Hablar con uno mismo en voz alta tiene poco de locura, al igual que establecer un diálogo interno donde desmenuzar tristezas y difuminar preocupaciones. Es más, pocas prácticas resultan más terapéuticas, porque al fin y al cabo todos vivimos con nosotros mismos, y comunicarnos con el propio ser es algo vital, algo catártico y emocionalmente necesario para atendernos como merecemos.
Puede que a simple vista nos parezca algo ingenuo. Sin embargo, hablar con uno mismo nos permite algo que no podemos dejar de lado: el cerebro funciona mucho mejor, su capacidad de percepción es más hábil y además gestionamos de forma adecuada nuestro mundo emocional.

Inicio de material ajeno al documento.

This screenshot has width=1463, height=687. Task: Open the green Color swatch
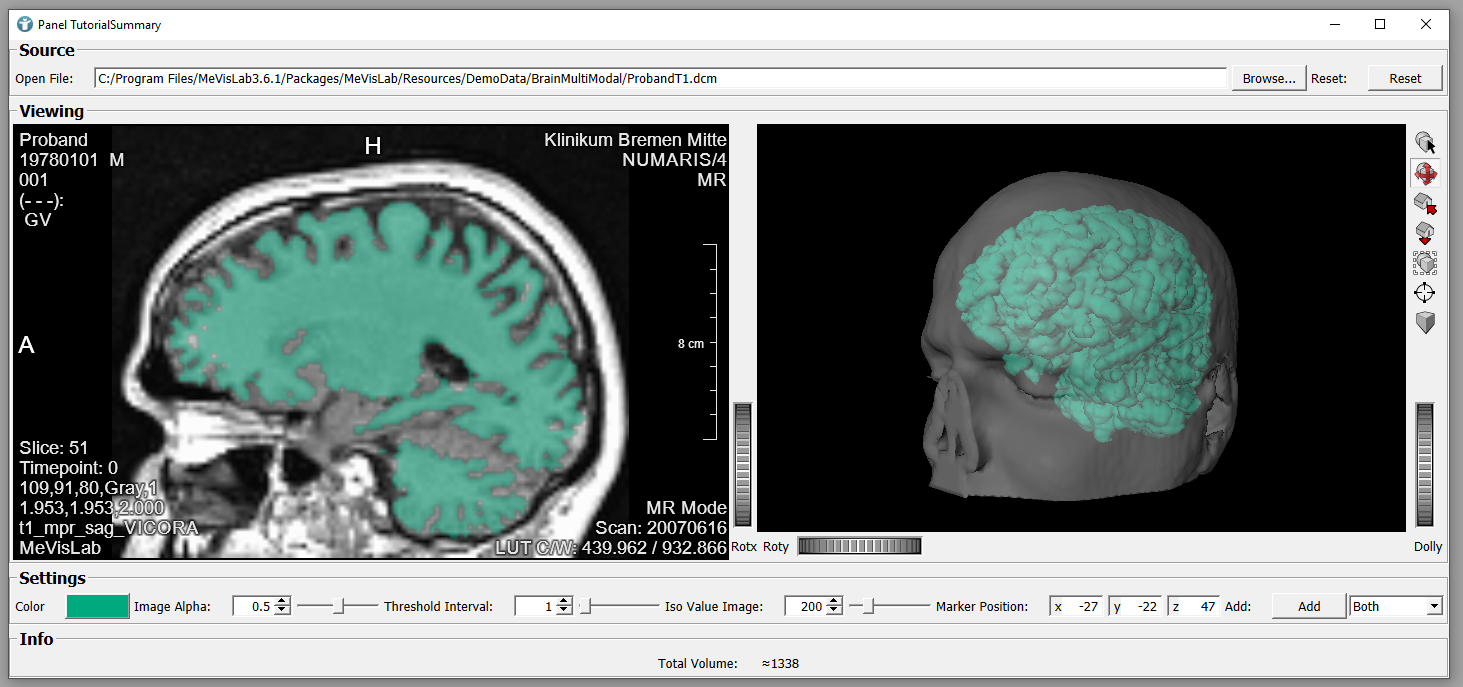(x=98, y=606)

Algo tan simple como decirnos a nosotros mismos aquello de “A ver María, céntrate más y piensa que vas a hacer ante este problema…” o “Carlos, estás perdiendo el tiempo inútilmente, cálmate y reflexiona sobre lo que está pasando”, nos ayudará sin duda a mejorar muchos de nuestros procesos cognitivos.

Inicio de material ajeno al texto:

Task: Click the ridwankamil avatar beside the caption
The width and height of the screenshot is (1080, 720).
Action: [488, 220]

Hablar con uno mismo nos permite “centrarnos en el momento presente con las emociones presentes” para tomar conciencia de ellas, entenderlas, gestionarlas.

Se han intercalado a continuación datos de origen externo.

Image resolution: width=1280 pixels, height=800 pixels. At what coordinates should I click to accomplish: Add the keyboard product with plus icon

Así, y aún en las situaciones más adversas, nada puede ser más energético que decirnos a nosotros mismos eso de “adelante, Ángela, lo estás pasando mal pero no puedes rendirte ahora, vamos allá”.
Al dar paso a esa voz interior más calmada y más segura, ganamos en perspectiva y relativizamos los pensamientos negativos y rumiantes.
Procuremos entonces no maltratarla, cuidémosla como el bien preciado que es y hablemos con ella de forma positiva, constructiva y afectiva.
Recordemos, por ejemplo, el modo en que definió Sócrates a los pensamientos: “son una conversación honesta que alma tiene consigo misma”.